Copy all records exactly, excluding images.

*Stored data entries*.

---------------

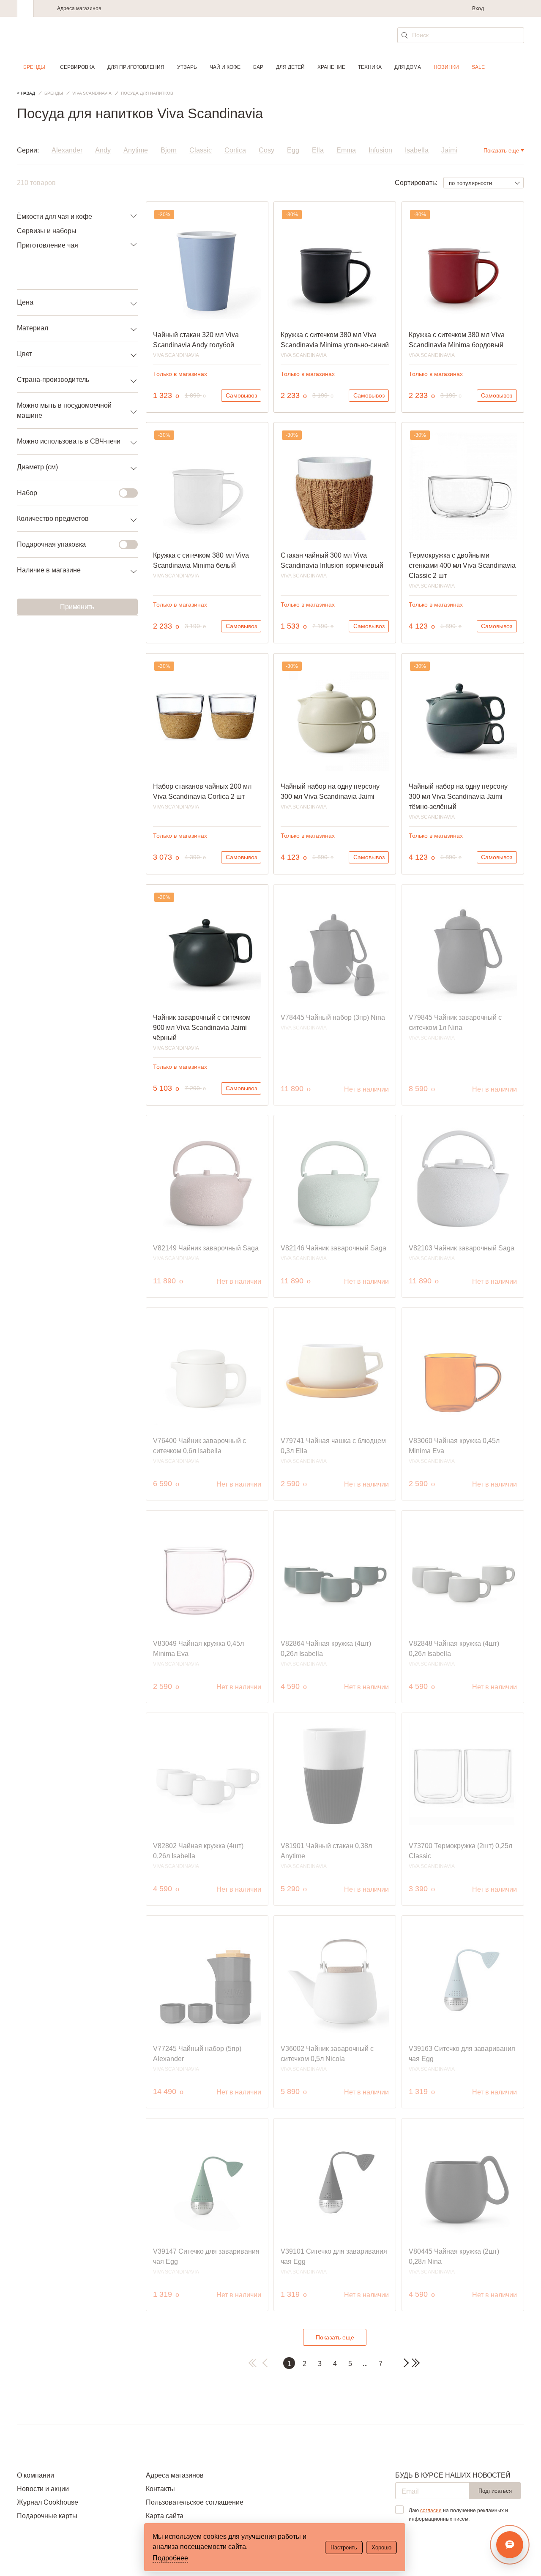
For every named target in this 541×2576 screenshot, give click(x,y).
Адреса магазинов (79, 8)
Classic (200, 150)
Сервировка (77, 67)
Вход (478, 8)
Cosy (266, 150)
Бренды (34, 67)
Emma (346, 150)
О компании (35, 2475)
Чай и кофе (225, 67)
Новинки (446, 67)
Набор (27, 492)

---------------

*YOUR RESPONSE*.
For every named target in this 541×2576 screenshot, give click(x,y).
Адреса магазинов (79, 8)
Classic (200, 150)
Сервировка (77, 67)
Вход (478, 8)
Cosy (266, 150)
Бренды (34, 67)
Emma (346, 150)
О компании (35, 2475)
Чай и кофе (225, 67)
Новинки (446, 67)
Набор (27, 492)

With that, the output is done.